Yes. Hmm. Wonder if that helps my SMP wierness, too.
Rusty.
--
Anyone who quotes me in their sig is an idiot. -- Rusty Russell.
On Tue, 25 Feb 2003, William Lee Irwin III wrote:
> In message mbligh wrote:
> >> I put an esr_disable flag in there a while back ... does that workaround it?
>
> On Wed, Feb 26, 2003 at 06:14:42PM +1100, Rusty Russell wrote:
> > Yes. Hmm. Wonder if that helps my SMP wierness, too.
>
> It shouldn't be set on anything but NUMA-Q and "bigsmp".
Hmm.. Why is it right on those, but not on normal machines? The APIC is
the same, and if the big machines need it, apparently at least _one_ small
machine needs it too..
Also, if we find that the ESR value was non-zero, it sounds a bit stupid
to enable error delivery at bootup. We already know there was an error, we
don't need to be told.
Linus
>> >> I put an esr_disable flag in there a while back ... does that
>> >> workaround it?
>>
>> On Wed, Feb 26, 2003 at 06:14:42PM +1100, Rusty Russell wrote:
>> > Yes. Hmm. Wonder if that helps my SMP wierness, too.
>>
>> It shouldn't be set on anything but NUMA-Q and "bigsmp".
>
> Hmm.. Why is it right on those, but not on normal machines? The APIC is
> the same, and if the big machines need it, apparently at least _one_
> small machine needs it too..
>
> Also, if we find that the ESR value was non-zero, it sounds a bit stupid
> to enable error delivery at bootup. We already know there was an error,
> we don't need to be told.
There's bugs in the APIC that mean that once we get an error, we never
manage to get rid of it, I believe. I don't believe Intel have ever
acknowledged that or worked around it, but I think Sequent engineers spent
a lot of time with bus analysers, etc looking at this, and that was the
ultimate conclusion. It's not like we do anything with the error anyway, so
disabling it seemed like the prudent thing to do.
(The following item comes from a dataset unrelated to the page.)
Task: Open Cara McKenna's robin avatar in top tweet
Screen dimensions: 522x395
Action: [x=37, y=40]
Now in the case Rusty has, would be nice to find why it's changed, this was
just a workaround. On the NUMA-Qs, this always happened, so it's not so
interesting ;-)
M.
[ I added Mikael and Asit to the Cc, since they might be able to confirm
or deny the ESR issue ]
On Wed, 26 Feb 2003, Martin J. Bligh wrote:
>
> Now in the case Rusty has, would be nice to find why it's changed, this was
> just a workaround. On the NUMA-Qs, this always happened, so it's not so
> interesting ;-)
Well, after having re-read the ESR description in the Intel manuals, and
looking at our code, I think the code has always been crap.
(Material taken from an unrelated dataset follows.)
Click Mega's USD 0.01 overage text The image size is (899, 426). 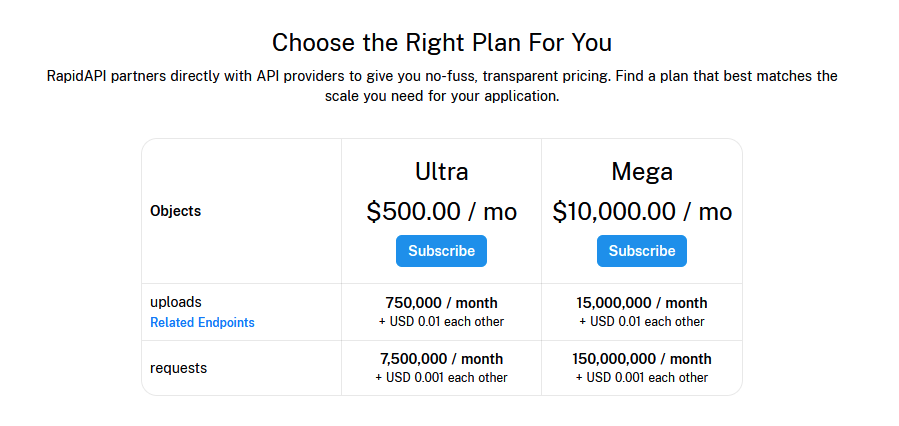[x=642, y=322]
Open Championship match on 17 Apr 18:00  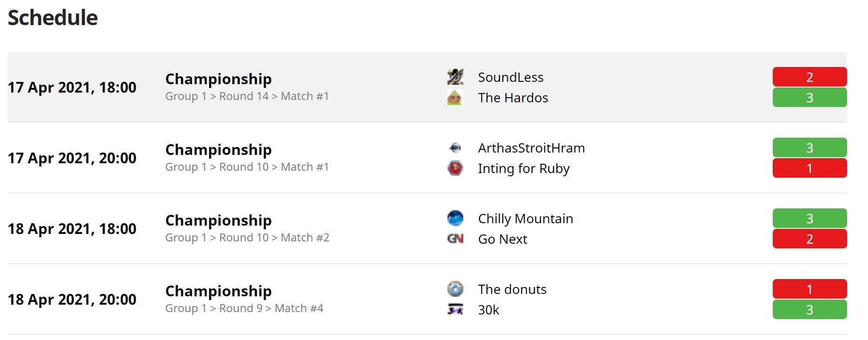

The manual clearly states that you clear the ESR by doing back-to-back
writes, and that you read it by writing to it and then reading it. That's
not at _all_ what we do at bootup. It's _also_ not what we do at
"clear_local_apic()".
>From the description in the Intel docs, it really looks like the ESR works
as follows:
- reading ESR reads the "cached" register (which is nothing but a latch,
and has no real "meaning" except as exactly that)
- writing to ESR moves the current real hardware register into the
latched one and it resets the real hardware one.
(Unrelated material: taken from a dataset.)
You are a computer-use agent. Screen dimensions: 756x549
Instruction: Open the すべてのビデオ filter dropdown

In other words, you have three cases:
- "read previous state" (which is only really useful for software that
doesn't want to carry the state with it, ie things like status
printing stuff in the error handler):
value = apic_read(APIC_ESR)
This has _nothing_ to do with whatever the current ESR state is, and
only reads the value as it was at the previous latch event.
- latch current state and read it:
apic_write(0, APIC_ESR); // I doubt the value matters
value = apic_read(APIC_ESR);
This reads the real "current state", leaving it in the latch.
- clear and read current state:
apic_write(0, APIC_ESR);
value = apic_read(APIC_ESR);
apic_write(0, APIC_ESR);
(You probably might as well do this sequence to clear the thing even if
you don't actually care what the old value was, if only to make sure
there are no write-buffer bugs).
Also, I would _assume_ that the error interrupt is active based on the
bit-wise "or" of both the latched and the real value, since the docs
clearly say that it must be cleared by sw by back-to-back writes
(rationale: if the error interrupt is only triggered by the latch it is
obviously useless, since we wouldn't get an interrupt for new events. If
the error interrupt is only triggered by the real value, we'd only need a
single write to clear it).
Anyway, the above is clearly not what we're doing with the ESR right now.
Martin: in the esr disable case you clearly write the ESR multiple times
("over the head with a big hammer"), and you must do that because you
noticed that a single write was insufficient. Why four? Did you just
decide that as long as you're doing multiple writes, you might as well
just do "several". Or did four writes work and two didn't?
Asit, can you confirm/deny (or know who can)?
Linus
> Well, after having re-read the ESR description in the Intel manuals, and
> looking at our code, I think the code has always been crap.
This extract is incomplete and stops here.